Homélie de Monseigneur Philippe OUEDRAOGO lors de l'ordination presbytérale du 7 juillet 2012 à la Cathédrale de l'Immaculée Conception

- Excellence, Mgr Jean-Marie COMPAORE,

- Excellence, Mgr Léopold OUEDRAOGO,

- Chers Prêtres, religieux, religieuses, catéchistes

- Chers Frères et Sœurs,

La grâce et la paix de Notre Seigneur Jésus-Christ soient toujours avec vous !

Oui ! En vous souhaitant la paix du Seigneur, je voudrais traduire aux uns et aux autres un salut cordial, une chaleureuse bienvenue et la sincère gratitude de notre Eglise Famille de Dieu de Ouagadougou.

Merci à tous d’être là, si nombreux, pour cette célébration au cours de laquelle nous allons conférer l’ordination presbytérale à onze diacres : Deux diocésains, trois rédemptoristes, quatre camilliens, un frère de la Sainte Famille et un Pavonien, fils de Marie Immaculée.

Nous saluons et félicitons les paroisses et les Instituts religieux qui présentent des candidats pour l’ordination presbytérale. Permettez-moi de saluer particulièrement les frères de la Sainte Famille qui présente pour la première fois un frère de la Vice Province Ste Anne pour l’ordination sacerdotale. Je salue également le Supérieur Général des Pavoniens de Milan, fils de Marie Immaculée que nous avons accueilli dans notre Archidiocèse voilà bientôt deux ans. L’ordination sacerdotale du Père Pierre Michel TOWADA TOWADA, camerounais, constitue un signe d’espérance pour une implantation féconde en Afrique.

A vous tous ici présents : Autorités ecclésiastiques, autorités administratives et politiques, judiciaires et militaires, coutumières et religieuses... aux parents et amis des élus de ce jour.... à tous et à toutes, merci pour votre présence effective, votre amitié réconfortante, votre prière fraternelle.

Chers Frères et Sœurs, réunis pour célébrer des ordinations sacerdotales, après avoir accueilli la Parole de Dieu, arrêtons-nous quelques instants pour contempler, méditer et comprendre la nature et la signification du sacerdoce ministériel que nous allons conférer ce soir à onze diacres.
* * *
▸ PROBLÈMES À RÉSOUDRE
a – Pour chaque affirmation, indiquez si elle concorde avec l'homélie en répondant oui ou non et en citant les mots décisifs du texte. (i) L'ordination est conférée à onze diacres. (ii) Quatre rédemptoristes figurent parmi les candidats. (iii) Les Pavoniens ont été accueillis dans l'Archidiocèse voilà bientôt deux ans.
b – Répondez brièvement à ces questions sur l'homélie :
(i) Dans quelle cathédrale l'ordination a-t-elle lieu ?
(ii) Combien de diocésains comptent parmi les diacres ordonnés ?
(iii) Quelle est la nationalité du Père Pierre Michel TOWADA TOWADA ?
c – Poursuivez l'homélie d'ordination au-delà de sa dernière phrase, en quelques paragraphes.

▸ EXTRAIT DE DONNÉES
* * *
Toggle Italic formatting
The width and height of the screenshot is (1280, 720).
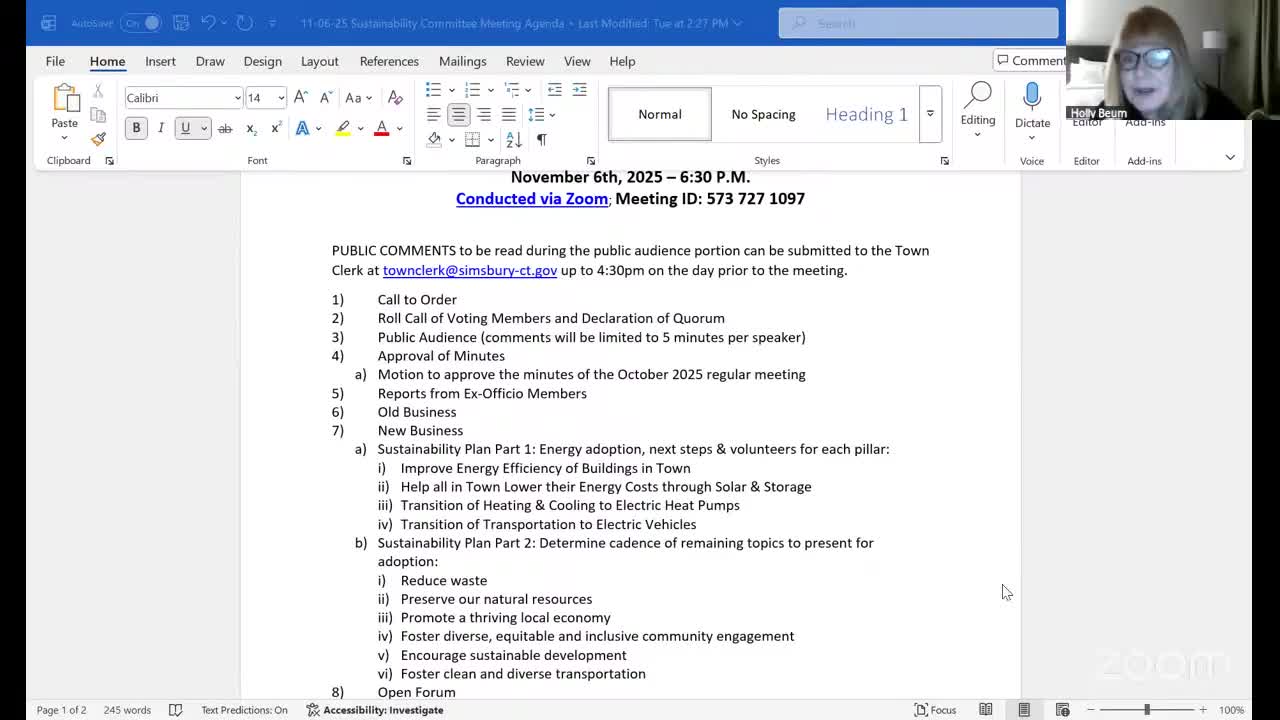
* * *
▸ LISTE DES RÉPONSES
a –
(i) Oui : « conférer l’ordination presbytérale à onze diacres »
(ii) Non : « trois rédemptoristes, quatre camilliens »
(iii) Oui : « que nous avons accueilli dans notre Archidiocèse voilà bientôt deux ans »

b –
(i) La Cathédrale de l'Immaculée Conception.
(ii) Deux.
(iii) Camerounais.

c –
1) La nature du sacerdoce

Disons-le tout de suite, être prêtre n’est pas une carrière qu’on embrasse ; ce n’est point pour se procurer une position sociale, une promotion sociale ou un avantage quelconque... grâce à l’Eglise. On ne devient pas prêtre pour devenir quelqu’un, pour devenir important... ce n’est pas un métier non plus ! On devient prêtre par pure grâce de Dieu pour servir à la suite de Jésus. Dans la première lecture, à l’instar de tant d’autres appelés avant lui, Jérémie éprouve l’irruption inattendue de Dieu dans sa vie. Il reçoit la mission de déchiffrer le projet de Dieu sur son peuple dans les évènements immédiats. Cette mission dépasse les forces du prophète, mais la force de Dieu agira en lui...

La vocation, sacerdotale ou religieuse, n’est rien d’autre qu’un don gratuit de Dieu pour le service de l’Evangile, de l’Eglise et du monde. Le Concile Vatican II nous rappelle avec clarté ce que signifie être prêtre : « Participant pour leur part à la fonction des apôtres, les prêtres reçoivent de Dieu la grâce qui les fait ministres du Christ Jésus auprès des nations, assurant le service sacré de l’Evangile, pour que les nations deviennent une offrande agréable, sanctifiée par l’Esprit Saint » (Presbyterorum Ordinis, n°2).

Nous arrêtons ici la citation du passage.